Focus

Ringing above the Aurora

Phys. Rev. Focus 1, 23
Figure caption
Jan Curtis/University of Alaska at Fairbanks
Light show. An aurora in Alaska.

Behind the shimmering curtains of light in an aurora tremendously energetic events take place. 12 years ago researchers studying the electrons and ions whizzing through and above auroras came across puzzling electric field patterns that have taken years to explain. One current theory is a new phenomenon in plasma physics: an electric field oscillation that stays put, rather than propagating away, as a normal electromagnetic wave would. In the 29 June PRL a team claims to provide the most convincing evidence to date of these localized “knots” of resonating fields.

Figure caption
Peter Schuck/Cornell University
E-field knot. A snapshot in time of an LHSS in a density-depleted region above an aurora, simulated by a computer. The arrows represent electric field vectors, curves are lines of constant electric potential, and colors show phase.

The sun constantly spews energetic charged particles that are funneled in by the Earth’s magnetic field, and their energy is eventually released in the beautiful light shows of auroral displays. But many links in the chain of events that leads to auroras remain uncertain, including the dynamics of the upper ionosphere–the plasma of atmospheric electrons and ions.
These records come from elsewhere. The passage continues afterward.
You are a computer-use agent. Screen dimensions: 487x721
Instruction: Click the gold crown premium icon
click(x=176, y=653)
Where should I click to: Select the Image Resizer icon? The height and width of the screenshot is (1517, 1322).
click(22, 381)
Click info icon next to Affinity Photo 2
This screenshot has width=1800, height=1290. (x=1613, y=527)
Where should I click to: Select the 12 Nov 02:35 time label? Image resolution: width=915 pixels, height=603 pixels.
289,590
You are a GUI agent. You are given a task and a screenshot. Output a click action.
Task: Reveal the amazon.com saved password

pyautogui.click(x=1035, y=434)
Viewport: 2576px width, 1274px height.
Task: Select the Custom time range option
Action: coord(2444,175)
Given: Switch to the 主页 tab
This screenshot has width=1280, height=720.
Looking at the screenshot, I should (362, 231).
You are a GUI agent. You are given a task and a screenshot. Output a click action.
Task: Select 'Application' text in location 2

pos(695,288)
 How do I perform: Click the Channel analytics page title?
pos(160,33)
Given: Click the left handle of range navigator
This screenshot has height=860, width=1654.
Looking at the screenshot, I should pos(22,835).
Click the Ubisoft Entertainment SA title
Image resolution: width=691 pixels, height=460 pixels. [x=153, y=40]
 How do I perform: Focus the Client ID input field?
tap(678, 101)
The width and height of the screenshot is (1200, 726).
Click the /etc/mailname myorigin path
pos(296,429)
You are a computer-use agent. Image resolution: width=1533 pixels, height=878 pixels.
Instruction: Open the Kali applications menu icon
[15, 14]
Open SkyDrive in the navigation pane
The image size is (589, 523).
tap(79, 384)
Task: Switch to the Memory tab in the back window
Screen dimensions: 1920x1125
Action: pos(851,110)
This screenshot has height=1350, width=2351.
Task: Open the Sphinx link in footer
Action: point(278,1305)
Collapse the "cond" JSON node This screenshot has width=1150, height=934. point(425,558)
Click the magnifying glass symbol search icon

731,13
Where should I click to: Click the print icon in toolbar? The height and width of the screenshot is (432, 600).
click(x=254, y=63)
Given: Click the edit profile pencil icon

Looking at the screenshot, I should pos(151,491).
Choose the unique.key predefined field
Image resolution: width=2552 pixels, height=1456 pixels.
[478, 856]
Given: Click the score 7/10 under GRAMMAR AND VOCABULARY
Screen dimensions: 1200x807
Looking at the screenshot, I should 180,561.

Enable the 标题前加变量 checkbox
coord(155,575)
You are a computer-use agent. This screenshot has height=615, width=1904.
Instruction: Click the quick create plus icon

After instruments on several rockets launched through auroras showed unexpected electric field structures, some theorists proposed an explanation: regions (perhaps 100 m across) with slightly lower or higher densities of particles could “trap” electromagnetic waves in a type of “bound state” that oscillates at certain resonant frequencies. “It’s like taking a hammer and ringing a bell,” says Greg DeLory, of the University of California at Berkeley, because traveling waves hit the regions and excite the resonances, which are called LHSS, for “lower hybrid solitary structures.”

Data from several rockets have seemed to confirm the theory, but John Bonnell, of Los Alamos National Laboratory in New Mexico, says there were still some uncertainties in the data. The theory predicts electric field structures that in one configuration, or “mode,” look like the magnetic field surrounding a bar magnet–except that in the atmosphere above an aurora the whole pattern should rotate at about 2 kHz in the direction perpendicular to the Earth’s magnetic field. In the same region, a similar field pattern should rotate in the opposite sense at about 4 kHz, according to the theory. Bonnell was a member of a team from Cornell University that measured electric fields from a rocket launched in early 1997, and the team now reports in PRL that it captured both of the counter-rotating fields in at least 22 different density-depleted regions above an aurora. The authors say the new data constitute “definitive evidence” of these electric field structures.

“It’s a neat, interesting result found in space about how plasmas work in general,” says DeLory, since any plasma with slight density variations could support such resonances. He points out that 99.9% of the universe is plasma, so understanding these phenomena is important far beyond Earth’s dazzling light shows.